3. Sorting Algorithms

Insertion Sort using Fantastic Four

1 Size-n problem: int* sorting(int *A, int n);

2 Stopping condition: n == 1, return address of A

3 Size-m problem: m = n-1, assume first n-1 elements sorted

4 Solution: Insert element x at correct position in sorted array

Time Complexity Comparison

Sorting Algorithm	Average-case	Worst-case
Insertion Sort	O(n²) - Slow	O(n²)
Mergesort	O(n lg n) - Fast	O(n lg n)
Quicksort	O(n lg n) - Fastest	O(n²)

4. Hanoi Towers

Problem Description

Move n disks from source to destination using center as temporary, following rules:

Only move one disk at a time
Larger disk cannot be placed on smaller disk

Recursive Solution

void hanoitowers(int n, char *S, char *M, char *D) {
    if (n == 1) {
        cout << "move top from " << S << " to " << D << endl;
    }
    else {
        hanoitowers(n - 1, S, D, M); // size-(n-1) problem
        hanoitowers(1, S, M, D);     // size-1 problem  
        hanoitowers(n - 1, M, S, D); // size-(n-1) problem
    }
}

Following the Four Steps

1 Size-n: void Hanoi(n, source, center, destination)
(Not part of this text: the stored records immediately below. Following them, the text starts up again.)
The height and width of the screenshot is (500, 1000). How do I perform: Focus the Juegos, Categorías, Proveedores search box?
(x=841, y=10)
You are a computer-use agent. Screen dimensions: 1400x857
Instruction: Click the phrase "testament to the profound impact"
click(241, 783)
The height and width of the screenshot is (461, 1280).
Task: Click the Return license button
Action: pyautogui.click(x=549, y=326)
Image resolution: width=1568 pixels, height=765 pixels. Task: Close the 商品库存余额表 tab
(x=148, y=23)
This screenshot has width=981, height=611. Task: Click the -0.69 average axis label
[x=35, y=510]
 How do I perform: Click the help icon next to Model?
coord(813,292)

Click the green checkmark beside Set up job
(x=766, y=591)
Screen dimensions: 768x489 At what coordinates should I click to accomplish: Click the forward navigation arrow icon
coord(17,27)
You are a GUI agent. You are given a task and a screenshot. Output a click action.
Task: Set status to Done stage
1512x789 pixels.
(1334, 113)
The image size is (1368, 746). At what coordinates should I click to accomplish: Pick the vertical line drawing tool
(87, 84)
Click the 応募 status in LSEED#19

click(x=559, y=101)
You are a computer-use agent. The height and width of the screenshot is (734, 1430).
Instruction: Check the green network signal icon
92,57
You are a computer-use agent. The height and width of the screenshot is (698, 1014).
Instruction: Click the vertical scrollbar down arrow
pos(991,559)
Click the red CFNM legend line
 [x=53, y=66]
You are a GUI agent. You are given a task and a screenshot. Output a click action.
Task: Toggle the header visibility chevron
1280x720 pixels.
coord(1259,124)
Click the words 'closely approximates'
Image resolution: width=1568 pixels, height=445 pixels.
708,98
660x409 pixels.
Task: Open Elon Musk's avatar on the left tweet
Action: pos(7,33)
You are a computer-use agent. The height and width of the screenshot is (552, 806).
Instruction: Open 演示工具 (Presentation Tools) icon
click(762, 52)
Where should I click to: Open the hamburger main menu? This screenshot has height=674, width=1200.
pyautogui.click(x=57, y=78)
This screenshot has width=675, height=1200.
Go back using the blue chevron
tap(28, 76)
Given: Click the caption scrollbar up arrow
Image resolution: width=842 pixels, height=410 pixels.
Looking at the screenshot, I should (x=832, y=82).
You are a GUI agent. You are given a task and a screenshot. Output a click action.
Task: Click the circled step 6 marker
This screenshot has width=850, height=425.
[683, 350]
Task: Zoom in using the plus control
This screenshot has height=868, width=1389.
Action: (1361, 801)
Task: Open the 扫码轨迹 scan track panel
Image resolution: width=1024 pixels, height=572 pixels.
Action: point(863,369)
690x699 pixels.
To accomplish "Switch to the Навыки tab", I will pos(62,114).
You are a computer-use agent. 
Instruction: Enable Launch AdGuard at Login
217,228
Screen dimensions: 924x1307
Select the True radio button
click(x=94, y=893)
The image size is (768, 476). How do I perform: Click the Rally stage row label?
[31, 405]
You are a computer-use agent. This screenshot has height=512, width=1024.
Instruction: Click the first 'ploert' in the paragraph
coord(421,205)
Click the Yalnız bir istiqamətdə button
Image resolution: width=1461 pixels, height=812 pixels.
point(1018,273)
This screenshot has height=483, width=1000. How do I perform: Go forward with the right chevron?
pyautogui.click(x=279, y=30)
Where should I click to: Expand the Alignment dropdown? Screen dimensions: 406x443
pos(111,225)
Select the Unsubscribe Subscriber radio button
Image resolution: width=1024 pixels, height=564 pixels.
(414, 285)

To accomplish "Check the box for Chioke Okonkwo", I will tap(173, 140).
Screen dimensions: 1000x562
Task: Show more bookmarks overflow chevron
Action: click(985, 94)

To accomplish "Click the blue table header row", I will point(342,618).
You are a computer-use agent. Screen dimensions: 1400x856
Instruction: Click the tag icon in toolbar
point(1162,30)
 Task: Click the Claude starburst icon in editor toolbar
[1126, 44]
2 Stopping: n = 1, "Move disk from source to destination"

3 Size-(n-1): Two cases needed for this problem

4 Solution: Move n-1 to center, move bottom to dest, move n-1 from center to dest

5. Trees and Graphs

Basic Definitions

Linked List: Each node has one next-node
Graph: More than one next node allowed
Tree: A graph with no loops and no more than one path between any two nodes
Height (Depth): Number of edges from root to deepest leaf

Binary Trees

Binary Tree: Any node can have at most two next nodes (child nodes)
Full Binary Tree: Each node has either no child or two children
Balanced Binary Tree: Heights of any two leaf nodes never differ by more than 1
Height of n-node balanced tree: O(log₂n)

6. Binary Search Trees (BST)

Data Structure Definition

struct treeNode {
    int data;           // also called key
    struct treeNode *left, *right; // pointers to treeNode
}
struct treeNode *root = NULL;  // global pointer to root

Tree Traversal Algorithms

Inorder Traversal

inorderTraverse(p) {
    if p ≠ 0 then
        inorderTraverse(p->left);
        print(p->data);
        inorderTraverse(p->right);
}

Result: left subtree - root - right subtree

Preorder Traversal

preorderTraverse(p) {
    if p ≠ 0 then
        print(p->data);
        preorderTraverse(p->left);
        preorderTraverse(p->right);
}

Result: root - left subtree - right subtree

Postorder: left subtree - right subtree - root
Analogy: Tree postorder = print after recursive calls, Linked list preorder = print forward, postorder = print backward

Search Function

struct treeNode * search(struct treeNode *top, int key) {
    struct treeNode *p = top;
    if (key == p->data)
        printf("data = %d\n", p->data);
    if (key < p->data) {
        if (p->left == NULL) return p;
        else return search(p->left, key);
    }
    else {
        if (p->right == NULL) return p;
        else return search(p->right, key);
    }
    return p;
}

Insertion Algorithm

void insertion() {
    struct treeNode *p, *q;
    int i, n, key;
    printf("Enter the number of entries you want to insert\n");
    scanf("%d", &n);
    for (i=0; idata = key;
        p->left = NULL; p->right = NULL;
        if (root == NULL) root = p;  // tree empty
        else {
            q = search(root, key);
            if (key <= q->data) q->left = p;
            else q->right = p;
        }
    }
}

7. Complexity Analysis Summary

Search Algorithm Complexity

Linear search: O(n) for data in arrays or linked lists
Binary search: O(log₂n) if the binary tree is balanced
Unbalanced BST: Could degenerate to O(n) (like a linked list)

Improving Search Speed

Make tree balanced: Requires restructuring (Red-Black tree)
Allow more children: k-ary search tree with O(log_k n) performance
Best performance: Google BigTable uses advanced tree structures

Remember: The choice between recursion and iteration often depends on the problem structure. Recursion is elegant for tree operations and divide-and-conquer algorithms, while iteration might be more efficient for simple repetitive tasks.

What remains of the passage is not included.